Your objective: Pull every line with "logo" from the material.

### Data extract ###

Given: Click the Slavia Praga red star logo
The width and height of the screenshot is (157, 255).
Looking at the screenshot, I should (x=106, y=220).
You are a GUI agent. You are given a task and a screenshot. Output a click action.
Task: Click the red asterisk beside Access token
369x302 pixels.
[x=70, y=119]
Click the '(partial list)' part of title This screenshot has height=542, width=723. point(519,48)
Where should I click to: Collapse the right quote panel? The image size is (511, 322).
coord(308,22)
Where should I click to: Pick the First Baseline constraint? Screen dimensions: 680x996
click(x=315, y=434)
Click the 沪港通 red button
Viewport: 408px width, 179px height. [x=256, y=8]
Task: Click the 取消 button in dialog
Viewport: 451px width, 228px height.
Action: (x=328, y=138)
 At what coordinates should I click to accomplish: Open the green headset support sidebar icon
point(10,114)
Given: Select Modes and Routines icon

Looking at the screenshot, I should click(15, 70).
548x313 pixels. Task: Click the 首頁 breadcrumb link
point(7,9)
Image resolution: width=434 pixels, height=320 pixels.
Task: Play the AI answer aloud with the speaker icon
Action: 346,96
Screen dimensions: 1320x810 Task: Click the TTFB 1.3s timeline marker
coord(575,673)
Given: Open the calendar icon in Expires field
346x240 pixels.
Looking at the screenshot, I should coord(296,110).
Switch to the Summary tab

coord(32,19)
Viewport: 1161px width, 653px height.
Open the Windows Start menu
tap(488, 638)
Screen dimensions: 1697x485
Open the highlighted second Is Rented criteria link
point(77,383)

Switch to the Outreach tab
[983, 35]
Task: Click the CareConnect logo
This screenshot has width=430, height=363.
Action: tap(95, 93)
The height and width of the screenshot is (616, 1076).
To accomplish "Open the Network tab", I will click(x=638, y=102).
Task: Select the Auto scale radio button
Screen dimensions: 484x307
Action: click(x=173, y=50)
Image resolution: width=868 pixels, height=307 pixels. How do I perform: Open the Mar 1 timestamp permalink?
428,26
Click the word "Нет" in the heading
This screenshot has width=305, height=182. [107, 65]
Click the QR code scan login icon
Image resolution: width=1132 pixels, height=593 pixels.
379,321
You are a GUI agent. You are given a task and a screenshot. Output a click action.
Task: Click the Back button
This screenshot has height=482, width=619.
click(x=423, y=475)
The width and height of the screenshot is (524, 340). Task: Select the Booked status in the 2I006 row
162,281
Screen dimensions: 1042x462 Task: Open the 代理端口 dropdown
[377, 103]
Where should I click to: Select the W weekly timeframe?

###

Task answer:
Given: Click the Slavia Praga red star logo
Task: Click the CareConnect logo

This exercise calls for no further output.